Brooke’s Note: When you read about the founder of a company with the postmodern name of HelloWallet pocketing a righteous chunk of $52 million to found a new company that involves putting investor savings into annuities, it is tempting to ask why its name is United Income and not GoodbyeWallet. When you are an editor of a publication with “RIA” in its name, you are supposed to introduce an element of skepticism whenever annuity products rear their heads. See: Not without criticism, TD Ameritrade opens an 'insurance agency’ for RIAs that want to provide annuities. That skepticism is rarely, if ever, misplaced when it comes to those products. See: As variable annuities face 'existential crisis,’ LPL’s Mark Casady is the latest to warn of an end to commission-sold VAs in retirement plans. Still, we like to be proven wrong and Matt Fellowes and Morningstar have a golden opportunity to do just that with this startup.

Matt Fellowes is getting retail investors — and Morningstar — coming and going.
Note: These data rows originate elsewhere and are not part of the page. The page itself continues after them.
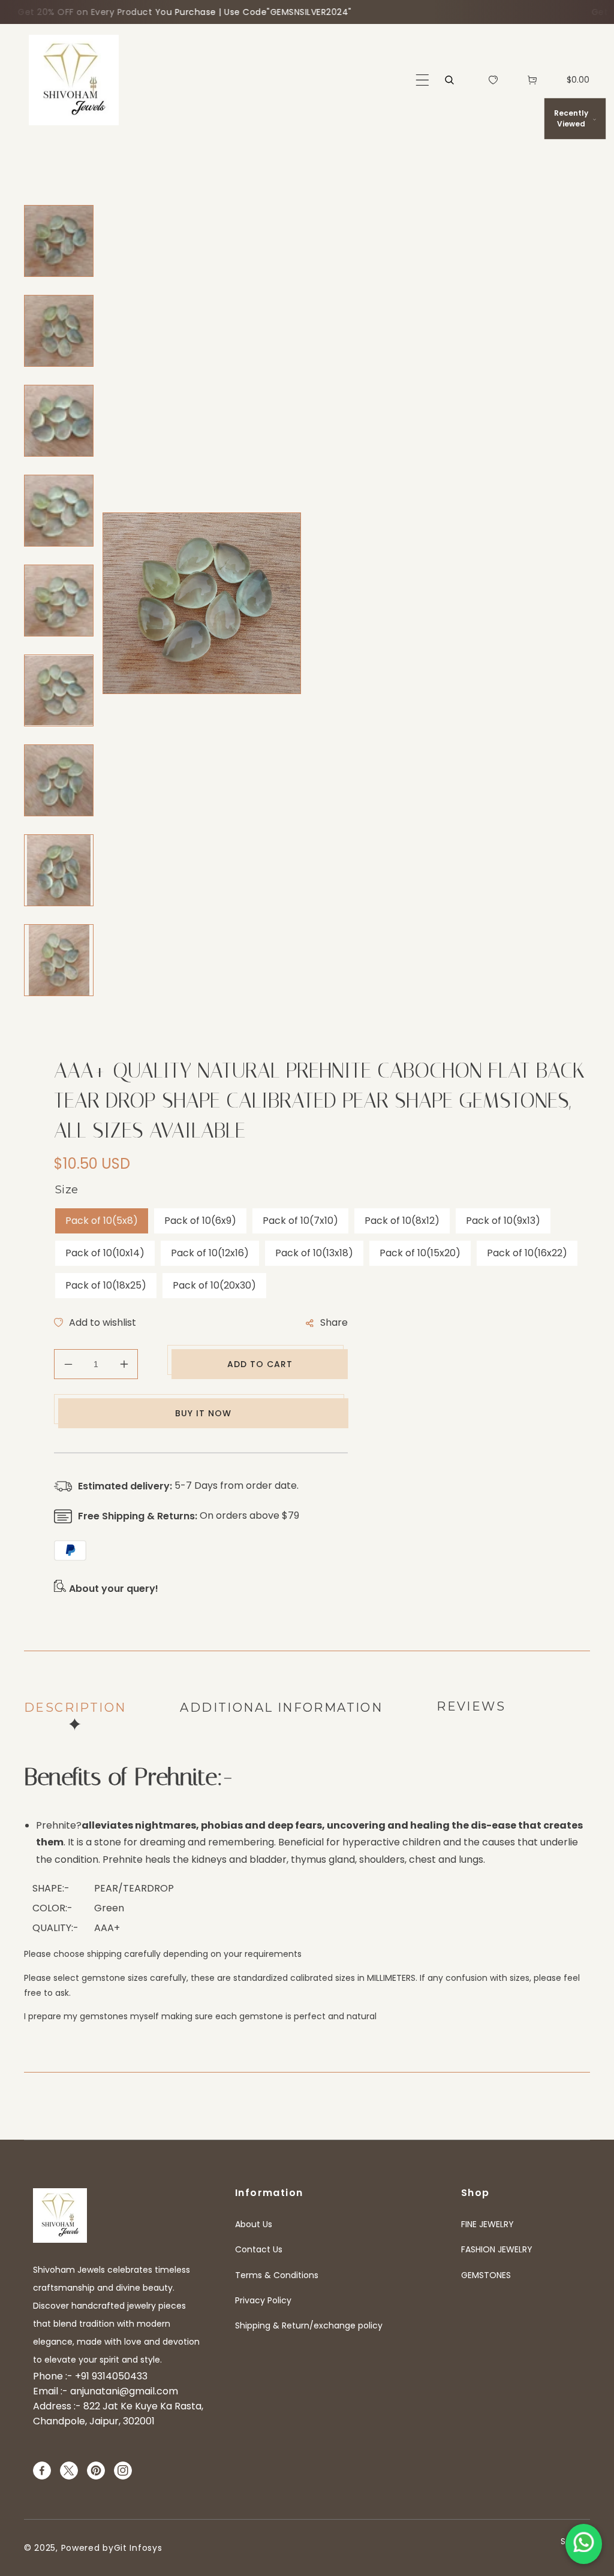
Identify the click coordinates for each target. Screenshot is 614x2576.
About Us (253, 2224)
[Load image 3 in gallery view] (59, 421)
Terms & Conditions (276, 2275)
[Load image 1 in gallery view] (59, 241)
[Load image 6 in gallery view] (59, 690)
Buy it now (203, 1413)
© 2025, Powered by (69, 2548)
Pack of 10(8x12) (402, 1220)
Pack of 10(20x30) (214, 1285)
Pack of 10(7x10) (300, 1220)
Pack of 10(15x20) (420, 1253)
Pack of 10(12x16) (210, 1253)
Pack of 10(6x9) (200, 1220)
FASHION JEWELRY (496, 2249)
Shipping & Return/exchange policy (309, 2325)
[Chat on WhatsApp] (583, 2544)
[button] (422, 80)
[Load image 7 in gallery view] (59, 780)
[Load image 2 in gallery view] (59, 331)
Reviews (471, 1706)
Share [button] (334, 1322)
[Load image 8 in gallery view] (59, 870)
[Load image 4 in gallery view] (59, 511)
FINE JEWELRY (487, 2224)
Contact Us (258, 2249)
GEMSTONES (486, 2275)
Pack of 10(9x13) (503, 1220)
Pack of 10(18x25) (105, 1285)
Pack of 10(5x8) (101, 1220)
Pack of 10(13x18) (314, 1253)
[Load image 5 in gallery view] (59, 601)
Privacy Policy (263, 2300)
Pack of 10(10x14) (105, 1253)
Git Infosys (138, 2548)
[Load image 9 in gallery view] (59, 960)
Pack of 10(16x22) (527, 1253)
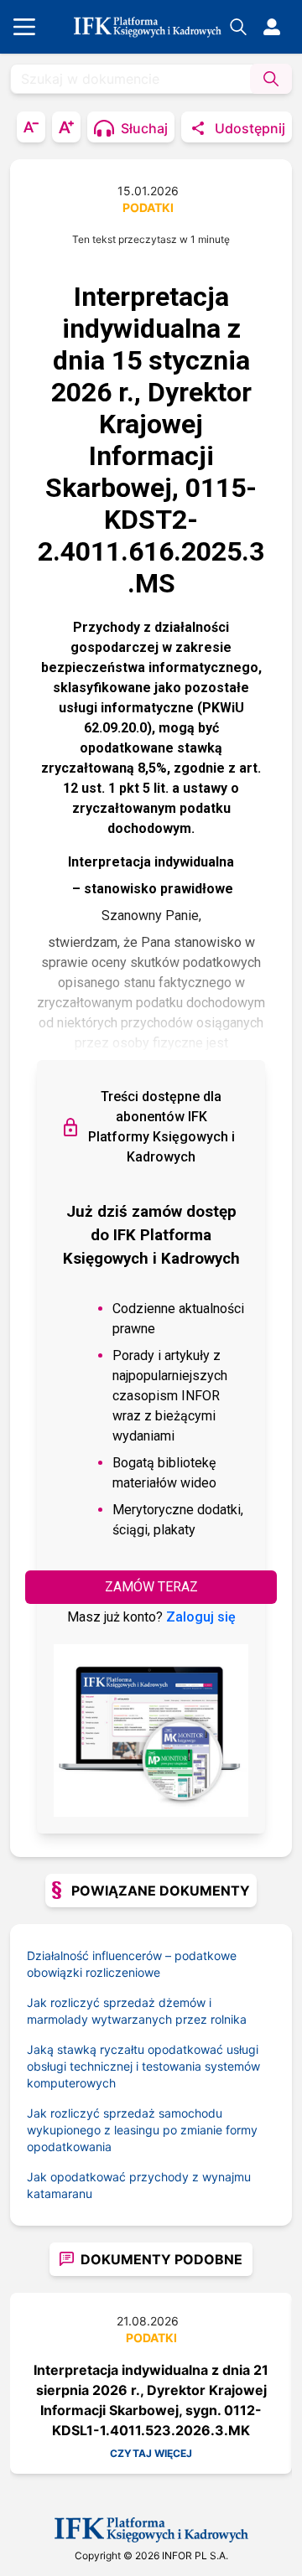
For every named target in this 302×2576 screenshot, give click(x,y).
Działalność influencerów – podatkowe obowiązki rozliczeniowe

In 2014, the 41-year-old founder of HelloWallet sold his firm to Morningstar Inc. for $52.5 million. Now the Chicago data tracker is staking the Washington, D.C.-based entrepreneur to another run at entrepreneurial success.

To ensure that investor assets keep coming, Fellowes’s HelloWallet introduces assets to the proverbial wallet by helping employees budget, save and make good use of their benefits.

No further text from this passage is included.